(Stored data)

-=-=-=-=-

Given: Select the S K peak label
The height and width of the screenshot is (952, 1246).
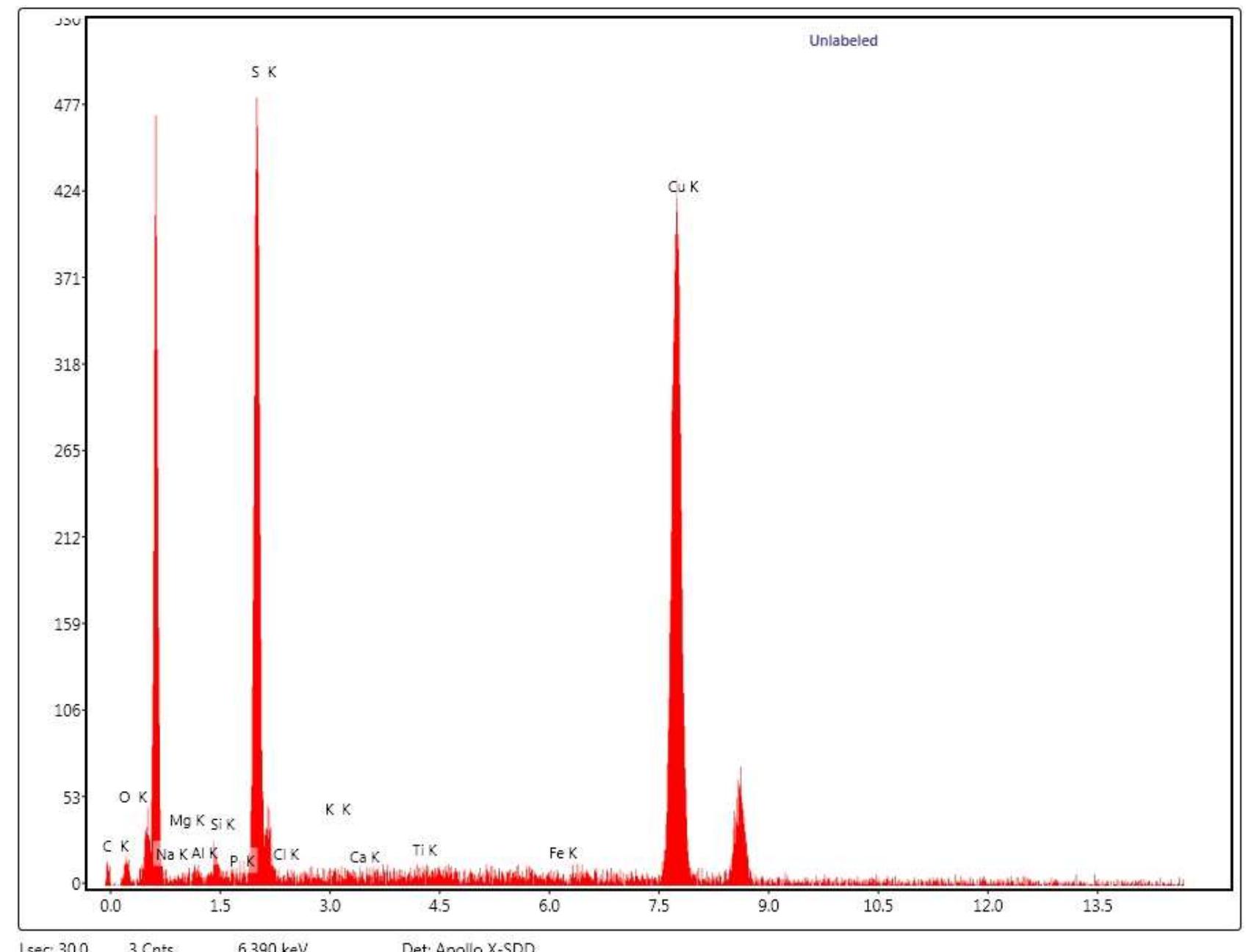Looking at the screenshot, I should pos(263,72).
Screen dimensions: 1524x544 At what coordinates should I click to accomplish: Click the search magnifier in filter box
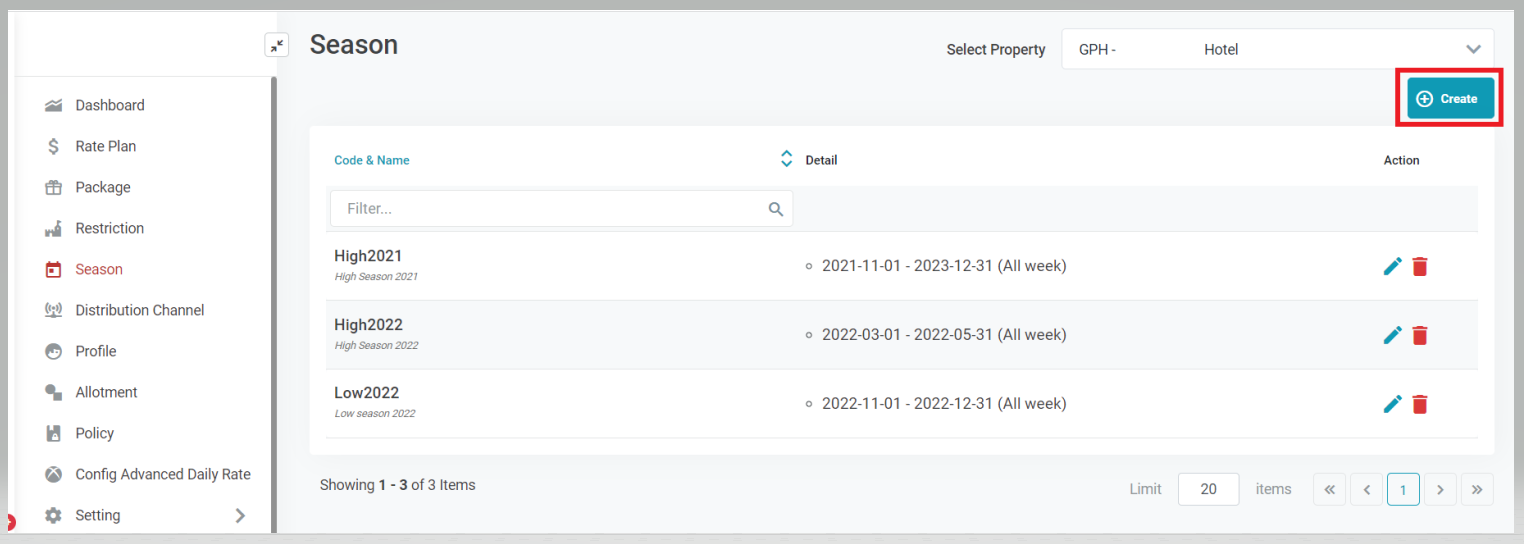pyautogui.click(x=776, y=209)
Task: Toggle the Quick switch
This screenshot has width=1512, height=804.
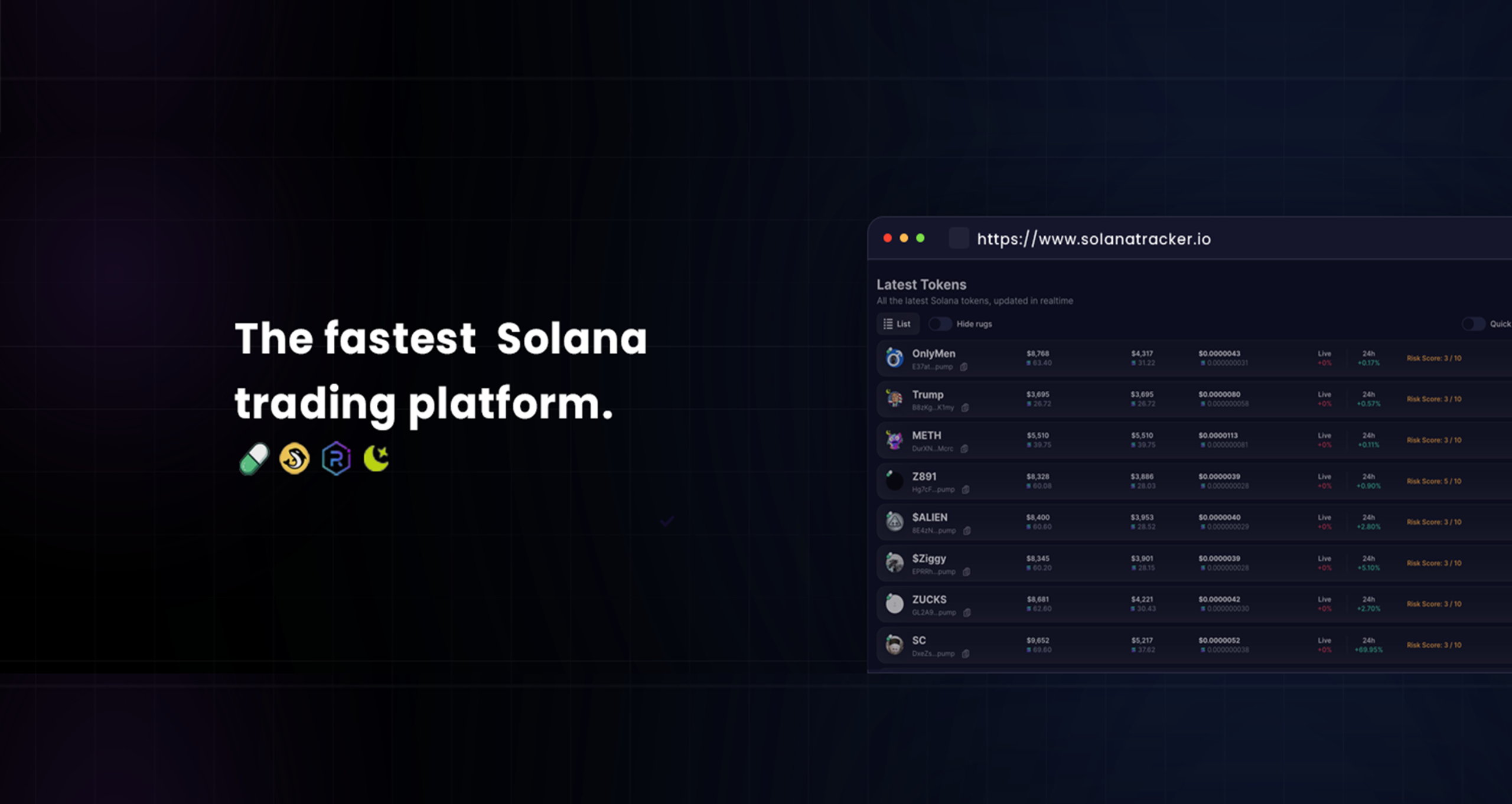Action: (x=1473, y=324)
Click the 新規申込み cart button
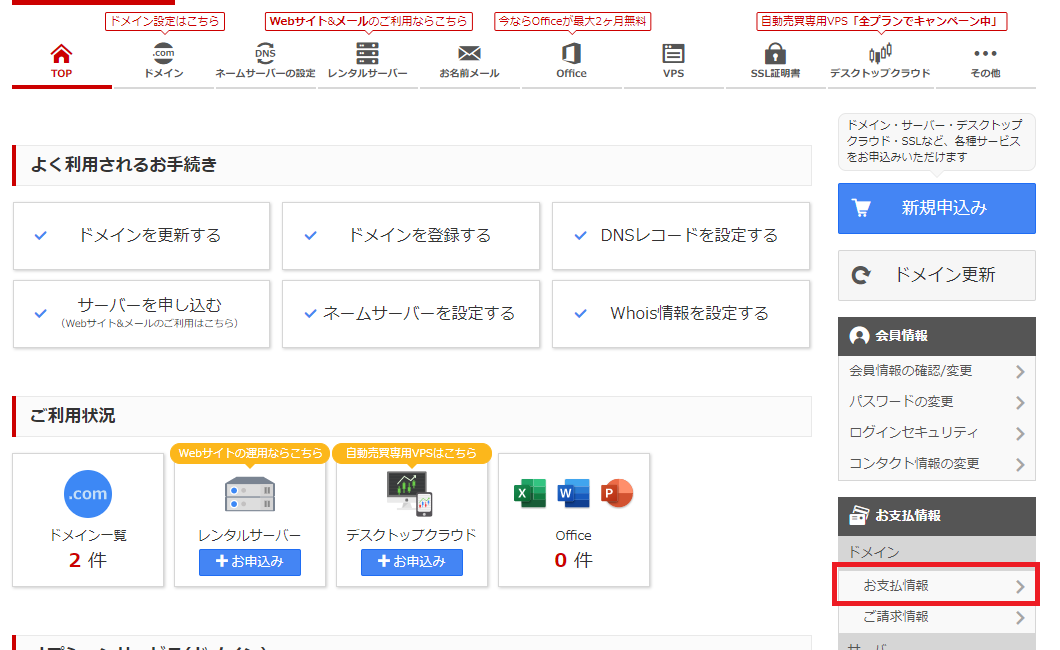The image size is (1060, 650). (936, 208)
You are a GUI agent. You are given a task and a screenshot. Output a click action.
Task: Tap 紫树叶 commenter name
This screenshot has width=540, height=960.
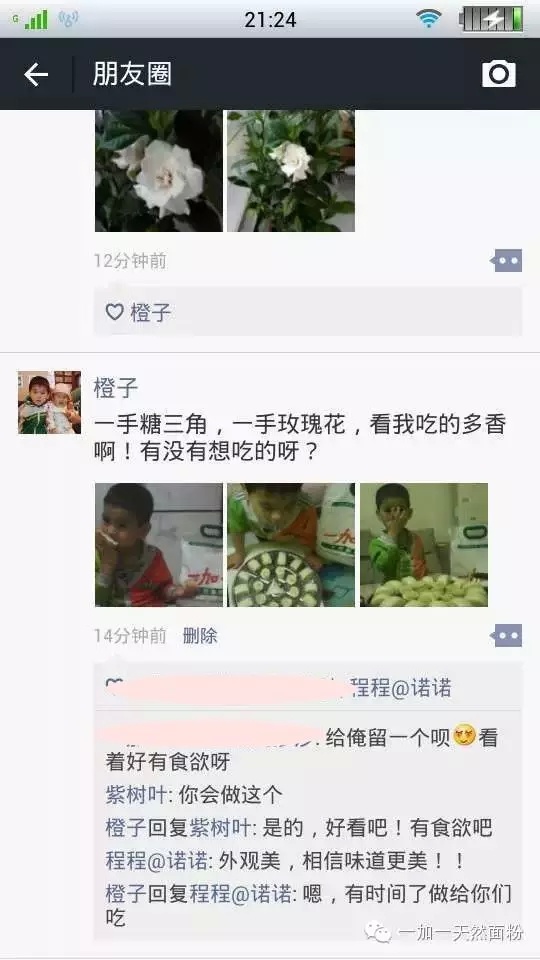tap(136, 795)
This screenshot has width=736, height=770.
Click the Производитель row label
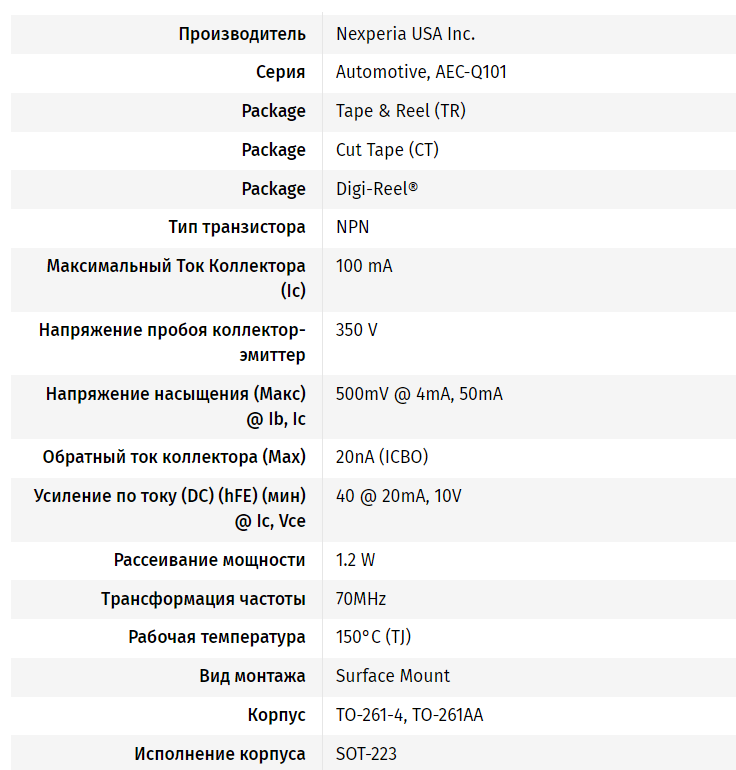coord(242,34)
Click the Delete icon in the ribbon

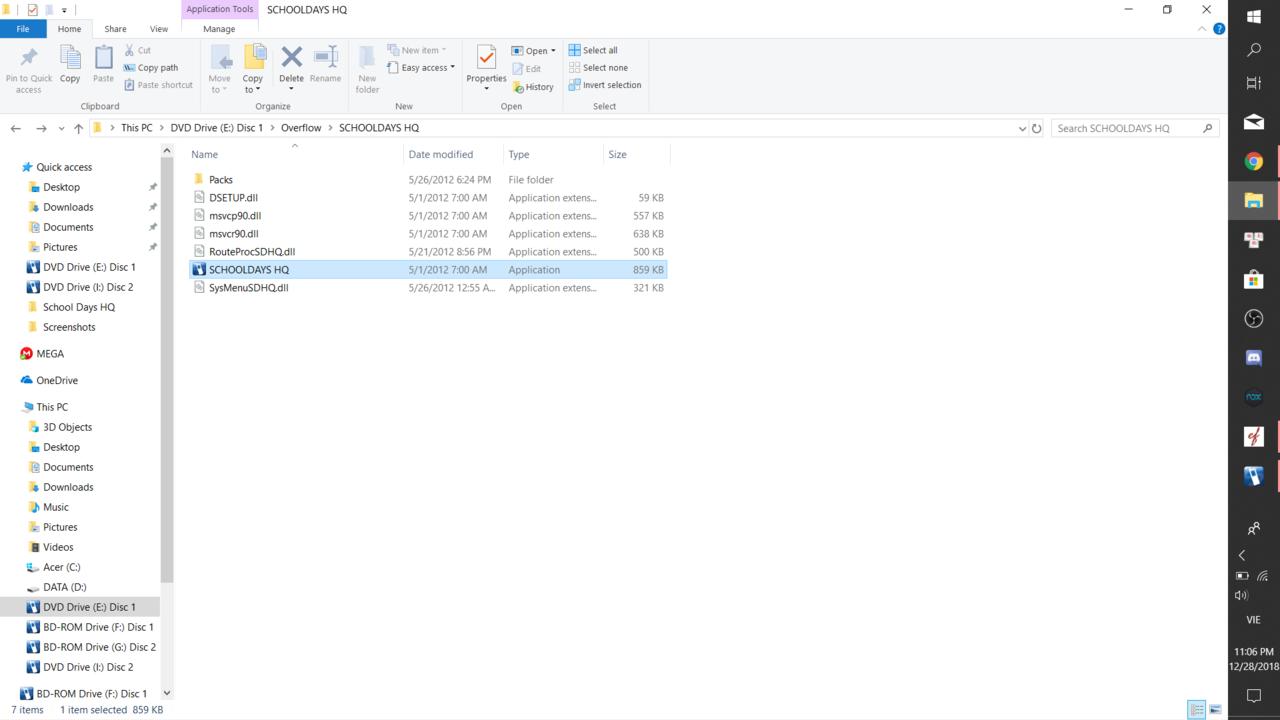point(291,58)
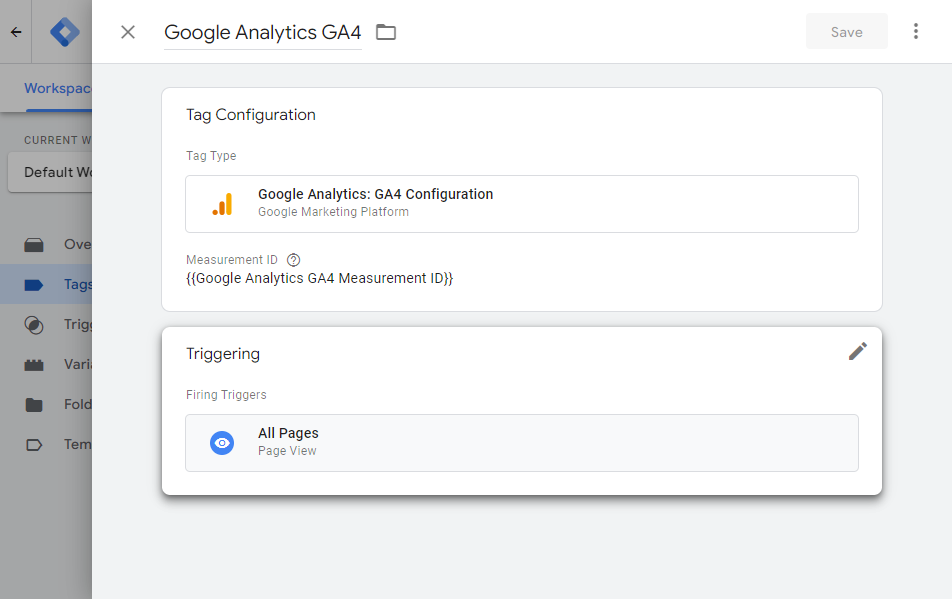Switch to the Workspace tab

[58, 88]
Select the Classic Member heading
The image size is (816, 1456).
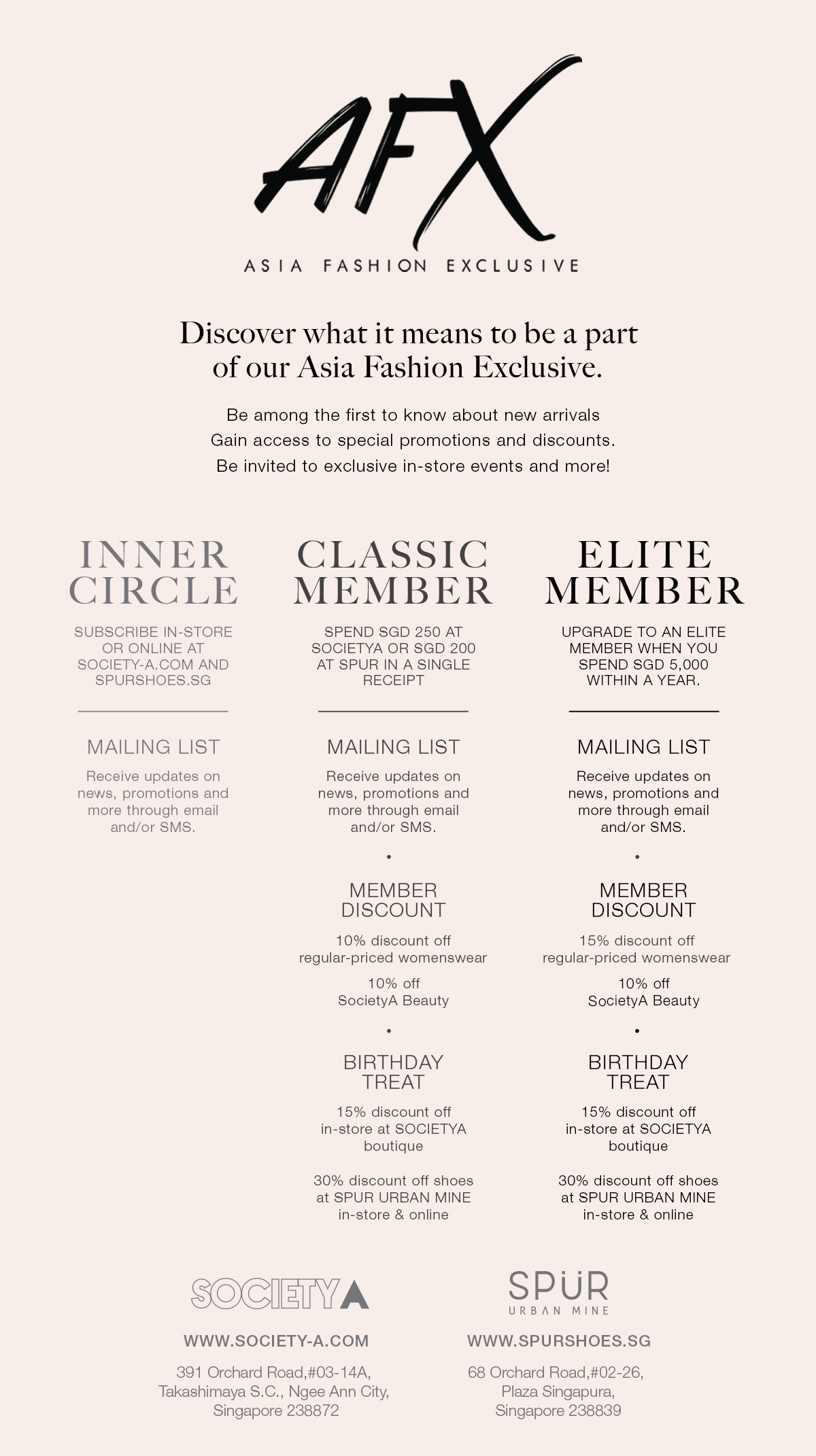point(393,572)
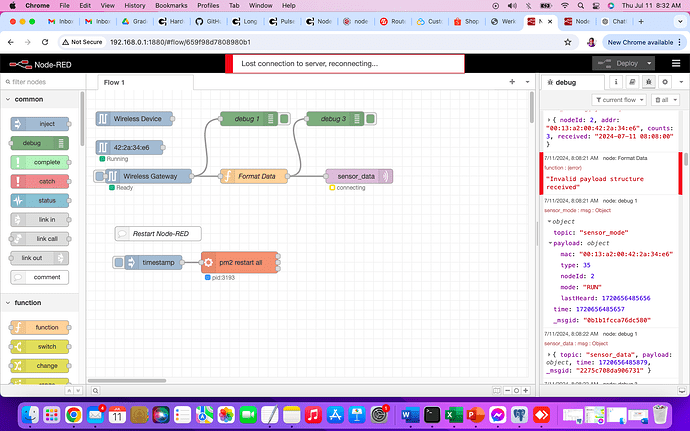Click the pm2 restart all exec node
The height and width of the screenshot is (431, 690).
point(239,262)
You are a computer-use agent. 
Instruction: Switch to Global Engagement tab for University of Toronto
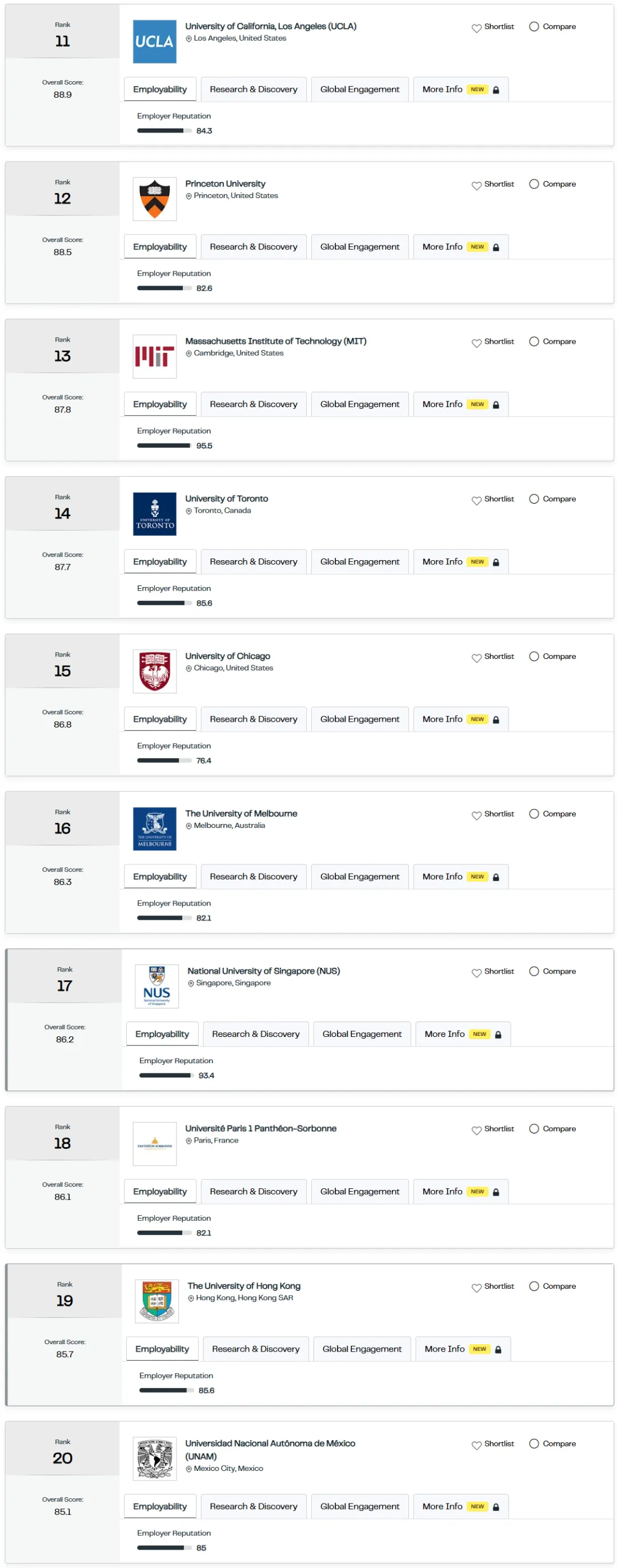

-=-=-=-=-

Exercise aim: Would you transcribe all of the data exactly, apart from its pictures?

Response below:
Given: Select the S K peak label
The height and width of the screenshot is (952, 1246).
Looking at the screenshot, I should pos(263,72).
Screen dimensions: 1524x544 At what coordinates should I click to accomplish: Click the search magnifier in filter box
pyautogui.click(x=776, y=209)
Task: Toggle the Quick switch
This screenshot has width=1512, height=804.
Action: (x=1473, y=324)
Click the 新規申込み cart button
The image size is (1060, 650). (936, 208)
You are a GUI agent. You are given a task and a screenshot. Output a click action.
Task: Tap 紫树叶 commenter name
This screenshot has width=540, height=960.
tap(136, 795)
This screenshot has width=736, height=770.
Click the Производитель row label
coord(242,34)
Click the Delete icon in the ribbon

point(291,58)
Switch to the Workspace tab

[58, 88]
Select the Classic Member heading
The image size is (816, 1456).
point(393,572)
Click the pm2 restart all exec node
The height and width of the screenshot is (431, 690).
point(239,262)
You are a computer-use agent. 
Instruction: Switch to Global Engagement tab for University of Toronto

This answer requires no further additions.